We don’t have short attention spans. We have selective attention spans. People will follow anything—no matter how complex or slow—if it’s told well and they care about the outcome. The failure to make food systems legible isn’t a problem with the audience. It’s a problem with how we’ve been telling the story.
The Prediction I’ll Make Every Year
Transparent supply chains shouldn’t need to “trend.” Neither should fair wages for food workers or agricultural practices that don’t deplete soil. These aren’t innovations. They’re baseline ethics. Calling them “emerging trends” is like calling healthcare access “on trend” or describing “not polluting the water supply” as a hot new movement. The fact that basic dignity for workers and basic stewardship of land still get framed as forward-thinking tells you how broken the baseline is.
The annual cycle has trained us to treat the trivial and the essential as if they belong in the same bracket. We spend weeks dissecting a viral confection while barely sustaining a conversation about farmworker housing, drought policy, or the fact that we’re losing topsoil faster than we’re building it.
So here’s my prediction for 2026, offered with full awareness of the irony: what I hope will trend is the end of how we currently do food trends. The end of annual prediction cycles that mistake novelty for significance. The end of treating the calendar as if food systems operate on fiscal years.
What I hope becomes fashionable is patience. Sustained attention. The radical act of caring about the same things year after year, not because they’re trending, but because they matter.
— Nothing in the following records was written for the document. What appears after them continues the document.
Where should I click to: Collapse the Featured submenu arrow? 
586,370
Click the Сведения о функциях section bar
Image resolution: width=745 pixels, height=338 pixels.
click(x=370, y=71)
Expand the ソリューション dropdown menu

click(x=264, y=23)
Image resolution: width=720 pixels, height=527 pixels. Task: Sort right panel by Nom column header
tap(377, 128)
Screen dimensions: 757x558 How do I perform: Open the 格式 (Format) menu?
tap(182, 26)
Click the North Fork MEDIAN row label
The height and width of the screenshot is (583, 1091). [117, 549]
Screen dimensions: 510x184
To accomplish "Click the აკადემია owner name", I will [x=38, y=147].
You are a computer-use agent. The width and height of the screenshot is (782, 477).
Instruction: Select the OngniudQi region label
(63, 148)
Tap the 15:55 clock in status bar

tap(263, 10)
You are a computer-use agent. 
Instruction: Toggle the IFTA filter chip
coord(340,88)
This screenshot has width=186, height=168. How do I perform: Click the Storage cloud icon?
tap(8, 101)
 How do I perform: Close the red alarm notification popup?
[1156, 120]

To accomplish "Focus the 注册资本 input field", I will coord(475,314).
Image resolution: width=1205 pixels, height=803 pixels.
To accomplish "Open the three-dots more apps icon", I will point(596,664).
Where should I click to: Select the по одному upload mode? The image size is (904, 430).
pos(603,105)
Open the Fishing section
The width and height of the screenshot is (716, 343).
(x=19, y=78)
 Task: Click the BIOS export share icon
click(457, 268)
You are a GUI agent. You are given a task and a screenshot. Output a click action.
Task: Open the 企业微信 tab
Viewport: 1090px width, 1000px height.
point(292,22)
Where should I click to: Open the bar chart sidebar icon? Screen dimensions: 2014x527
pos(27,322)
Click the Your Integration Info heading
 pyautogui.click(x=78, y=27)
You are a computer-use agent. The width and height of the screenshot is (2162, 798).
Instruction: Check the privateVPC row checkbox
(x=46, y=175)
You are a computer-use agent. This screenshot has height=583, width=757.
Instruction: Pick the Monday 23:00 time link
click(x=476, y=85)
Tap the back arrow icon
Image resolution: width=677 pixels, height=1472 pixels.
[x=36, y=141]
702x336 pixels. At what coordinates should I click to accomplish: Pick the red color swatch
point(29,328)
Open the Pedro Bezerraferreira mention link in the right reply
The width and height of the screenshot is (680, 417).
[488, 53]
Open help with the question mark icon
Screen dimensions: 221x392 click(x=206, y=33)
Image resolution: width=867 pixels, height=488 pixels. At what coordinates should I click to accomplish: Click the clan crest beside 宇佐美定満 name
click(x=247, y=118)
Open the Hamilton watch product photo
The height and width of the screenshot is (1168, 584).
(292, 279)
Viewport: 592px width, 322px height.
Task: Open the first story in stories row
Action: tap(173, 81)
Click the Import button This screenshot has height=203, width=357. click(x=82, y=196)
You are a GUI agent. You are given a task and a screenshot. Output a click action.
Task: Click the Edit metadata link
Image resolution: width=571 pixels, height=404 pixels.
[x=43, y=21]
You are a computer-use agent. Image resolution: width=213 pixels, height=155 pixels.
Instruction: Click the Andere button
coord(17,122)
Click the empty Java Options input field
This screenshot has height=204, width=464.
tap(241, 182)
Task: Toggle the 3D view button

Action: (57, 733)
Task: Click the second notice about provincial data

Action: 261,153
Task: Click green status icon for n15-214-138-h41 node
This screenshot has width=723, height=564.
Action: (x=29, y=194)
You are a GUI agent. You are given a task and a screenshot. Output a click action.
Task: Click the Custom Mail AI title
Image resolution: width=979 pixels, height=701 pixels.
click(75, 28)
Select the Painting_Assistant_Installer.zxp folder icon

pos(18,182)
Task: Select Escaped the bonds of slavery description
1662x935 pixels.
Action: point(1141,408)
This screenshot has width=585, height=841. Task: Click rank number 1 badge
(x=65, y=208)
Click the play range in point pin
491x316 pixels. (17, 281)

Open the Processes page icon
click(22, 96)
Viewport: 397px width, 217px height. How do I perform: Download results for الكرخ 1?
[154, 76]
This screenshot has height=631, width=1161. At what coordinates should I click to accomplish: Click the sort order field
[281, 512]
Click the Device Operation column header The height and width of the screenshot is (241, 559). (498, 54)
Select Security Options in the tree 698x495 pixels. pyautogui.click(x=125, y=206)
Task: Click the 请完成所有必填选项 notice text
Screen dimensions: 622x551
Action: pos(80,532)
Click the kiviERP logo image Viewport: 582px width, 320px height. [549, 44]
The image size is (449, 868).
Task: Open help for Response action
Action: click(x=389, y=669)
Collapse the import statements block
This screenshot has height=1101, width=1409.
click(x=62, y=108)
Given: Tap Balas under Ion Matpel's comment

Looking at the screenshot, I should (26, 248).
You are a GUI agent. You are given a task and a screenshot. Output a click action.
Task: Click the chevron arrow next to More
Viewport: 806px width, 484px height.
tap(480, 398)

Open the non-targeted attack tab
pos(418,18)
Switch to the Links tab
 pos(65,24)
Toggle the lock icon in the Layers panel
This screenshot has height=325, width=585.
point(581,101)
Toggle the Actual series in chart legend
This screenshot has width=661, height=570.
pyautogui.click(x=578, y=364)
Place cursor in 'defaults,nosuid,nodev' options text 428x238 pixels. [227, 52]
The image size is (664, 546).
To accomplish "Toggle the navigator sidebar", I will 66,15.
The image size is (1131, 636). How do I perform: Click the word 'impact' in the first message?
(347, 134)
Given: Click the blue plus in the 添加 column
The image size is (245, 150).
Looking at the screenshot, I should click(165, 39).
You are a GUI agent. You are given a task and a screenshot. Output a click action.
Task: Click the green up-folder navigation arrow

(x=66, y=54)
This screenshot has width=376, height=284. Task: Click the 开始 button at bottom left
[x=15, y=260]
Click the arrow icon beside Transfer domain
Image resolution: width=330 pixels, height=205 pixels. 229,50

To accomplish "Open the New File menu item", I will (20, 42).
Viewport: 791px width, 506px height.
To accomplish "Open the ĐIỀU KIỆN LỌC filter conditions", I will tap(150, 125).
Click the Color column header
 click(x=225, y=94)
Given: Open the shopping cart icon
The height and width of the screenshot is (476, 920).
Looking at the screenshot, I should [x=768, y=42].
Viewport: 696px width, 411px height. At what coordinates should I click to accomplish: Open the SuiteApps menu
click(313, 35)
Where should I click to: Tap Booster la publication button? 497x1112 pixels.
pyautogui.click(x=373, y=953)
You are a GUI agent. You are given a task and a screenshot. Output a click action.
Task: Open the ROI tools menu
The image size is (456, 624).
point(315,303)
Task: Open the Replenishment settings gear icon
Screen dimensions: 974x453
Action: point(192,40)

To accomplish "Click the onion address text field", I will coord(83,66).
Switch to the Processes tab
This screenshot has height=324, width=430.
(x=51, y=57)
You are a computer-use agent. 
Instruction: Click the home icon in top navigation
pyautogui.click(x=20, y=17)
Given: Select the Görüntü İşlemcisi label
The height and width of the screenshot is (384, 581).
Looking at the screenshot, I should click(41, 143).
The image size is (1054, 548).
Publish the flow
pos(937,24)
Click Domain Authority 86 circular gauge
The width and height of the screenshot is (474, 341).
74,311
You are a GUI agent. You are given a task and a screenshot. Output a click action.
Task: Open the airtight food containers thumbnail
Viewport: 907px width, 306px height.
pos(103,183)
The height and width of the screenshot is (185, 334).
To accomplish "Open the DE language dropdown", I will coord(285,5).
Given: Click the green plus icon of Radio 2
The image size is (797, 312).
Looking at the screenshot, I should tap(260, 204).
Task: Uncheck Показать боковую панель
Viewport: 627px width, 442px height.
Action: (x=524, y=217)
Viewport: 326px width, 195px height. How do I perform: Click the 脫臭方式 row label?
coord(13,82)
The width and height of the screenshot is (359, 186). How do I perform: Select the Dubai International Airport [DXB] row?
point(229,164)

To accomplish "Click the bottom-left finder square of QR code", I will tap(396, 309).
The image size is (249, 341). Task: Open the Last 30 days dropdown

I hope it becomes embarrassing to ask “what’s the next big thing?” and prestigious to ask “what happened to the last thing we said mattered?”
That probably won’t photograph well. It definitely won’t go viral. But a food culture worth building would be one capable of holding more than twelve months of memory—one that can attend to slow work without needing it to be novel, that doesn’t require a crisis to be photogenic before it earns attention.
The shifts that actually matter will keep unfolding whether or not they make a trend list. They just need people willing to keep paying attention after the algorithm moves on.